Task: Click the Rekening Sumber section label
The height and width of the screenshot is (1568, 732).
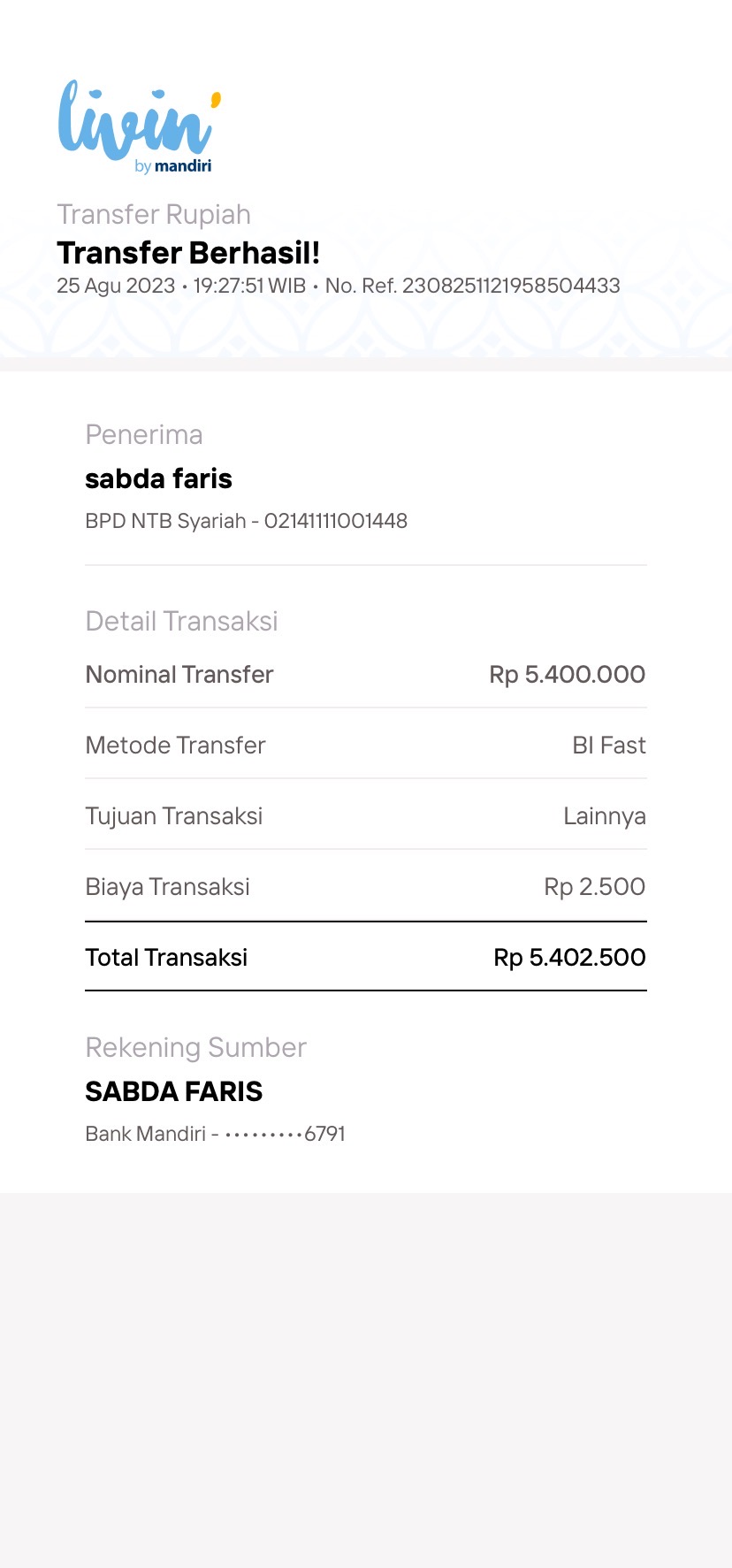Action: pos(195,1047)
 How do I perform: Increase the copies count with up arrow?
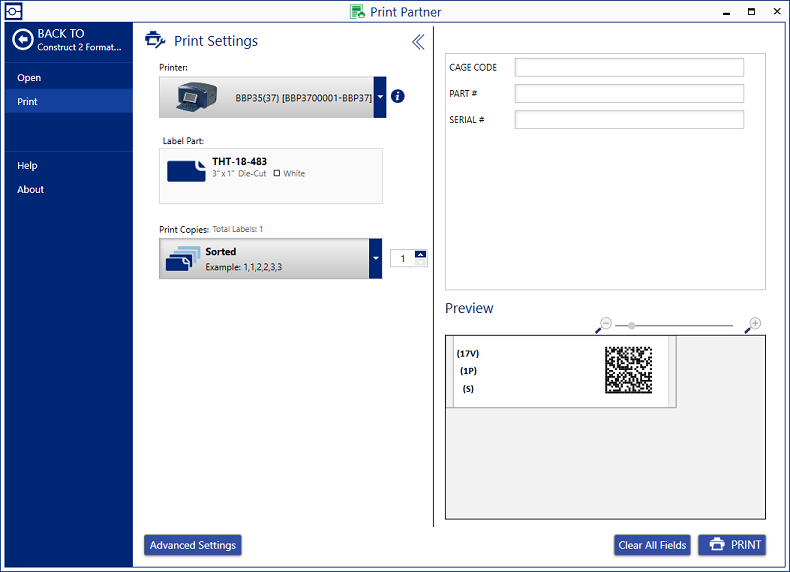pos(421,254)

**Work item**
Copy every record above exactly, leaving out the pictures.

**Answer to the exercise**
Task: Click the Rekening Sumber section label
The height and width of the screenshot is (1568, 732).
Action: pos(195,1047)
 How do I perform: Increase the copies count with up arrow?
pos(421,254)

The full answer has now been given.